======== Given records

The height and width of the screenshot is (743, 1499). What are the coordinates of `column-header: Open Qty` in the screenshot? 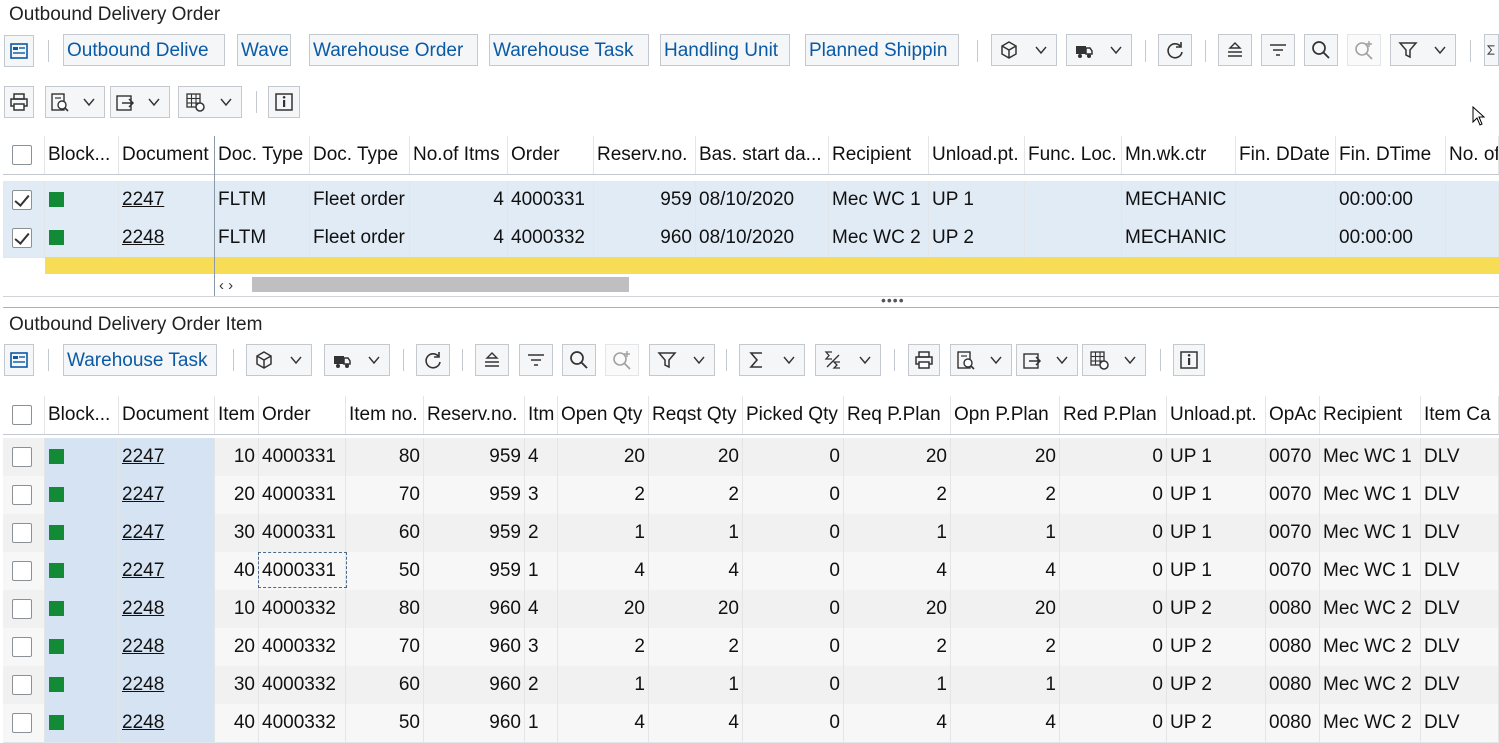 It's located at (604, 415).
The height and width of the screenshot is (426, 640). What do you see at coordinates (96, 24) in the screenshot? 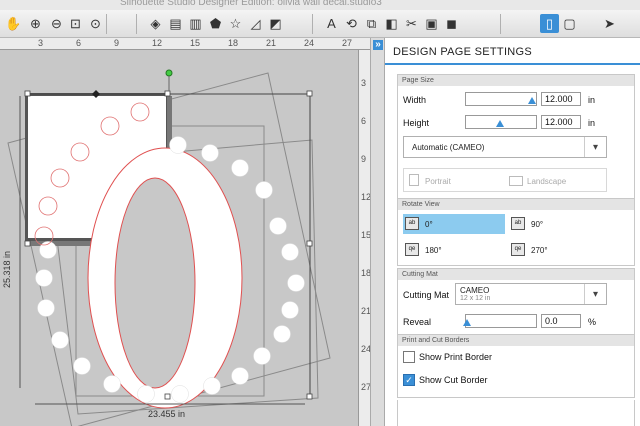
I see `zoom-drag-icon: ⊙` at bounding box center [96, 24].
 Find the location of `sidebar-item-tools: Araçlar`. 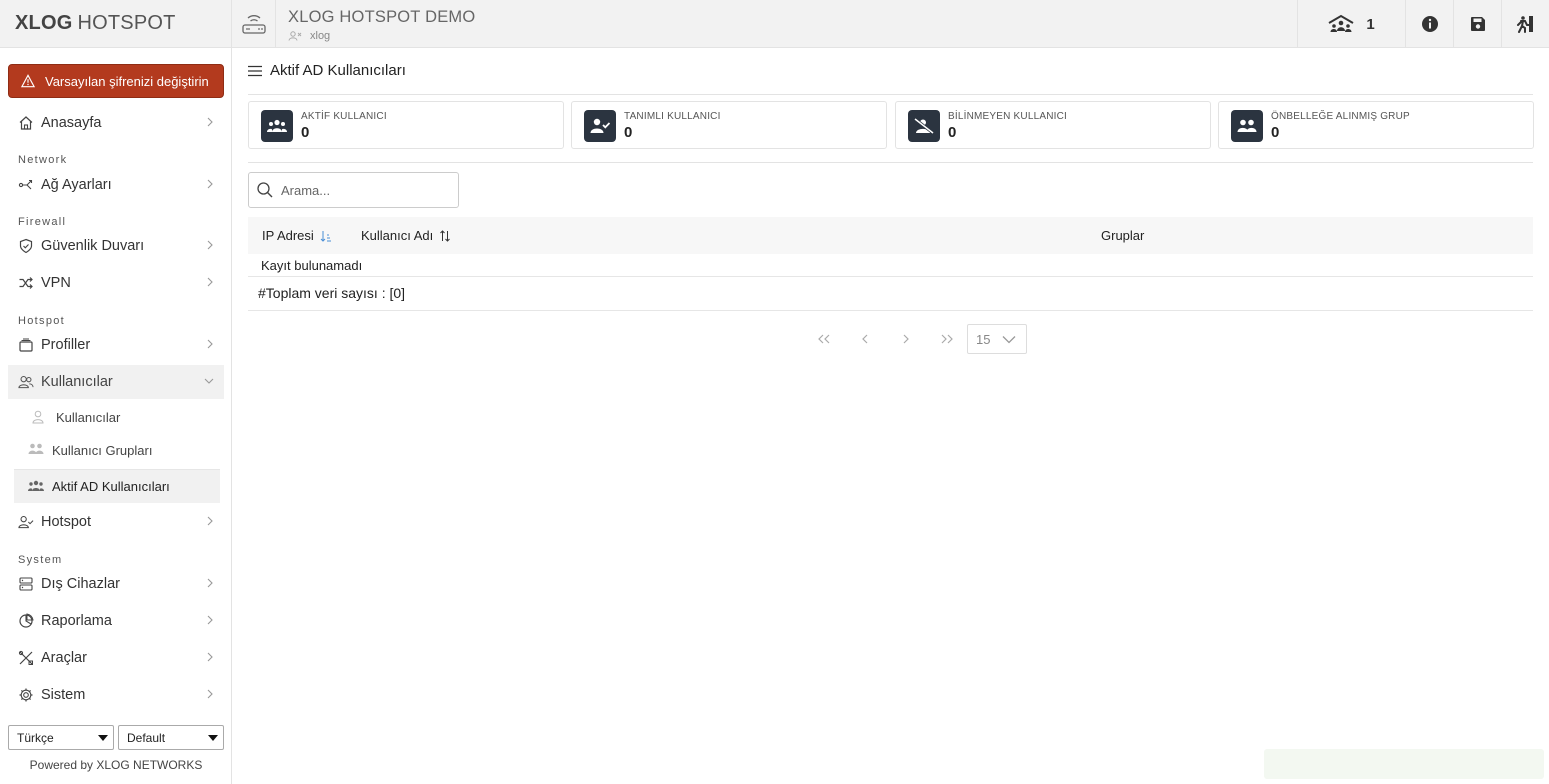

sidebar-item-tools: Araçlar is located at coordinates (116, 658).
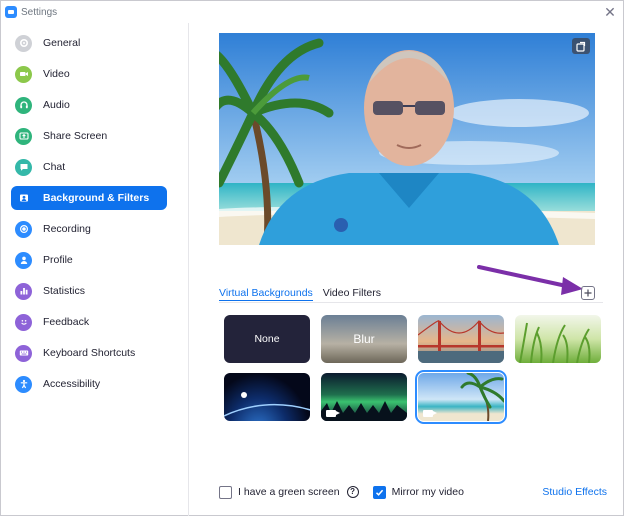 The image size is (624, 516). Describe the element at coordinates (24, 384) in the screenshot. I see `accessibility-icon` at that location.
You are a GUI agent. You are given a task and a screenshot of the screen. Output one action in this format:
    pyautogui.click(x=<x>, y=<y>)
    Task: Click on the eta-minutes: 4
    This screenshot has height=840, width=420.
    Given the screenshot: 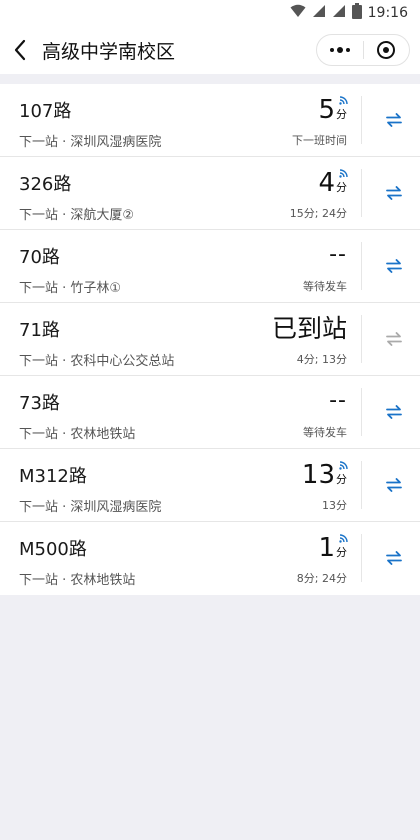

================

* Goal of the exercise: In the material from the line containing "You are a GUI" through the end of the material, change "agent" to "assistant" and give those lines again with nothing else altered. Leave the pictures out of your answer.

* Solution to this task:
You are a GUI assistant. You are given a task and a screenshot of the screen. Output one action in this format:
    pyautogui.click(x=<x>, y=<y>)
    Task: Click on the eta-minutes: 4
    This screenshot has height=840, width=420.
    Given the screenshot: 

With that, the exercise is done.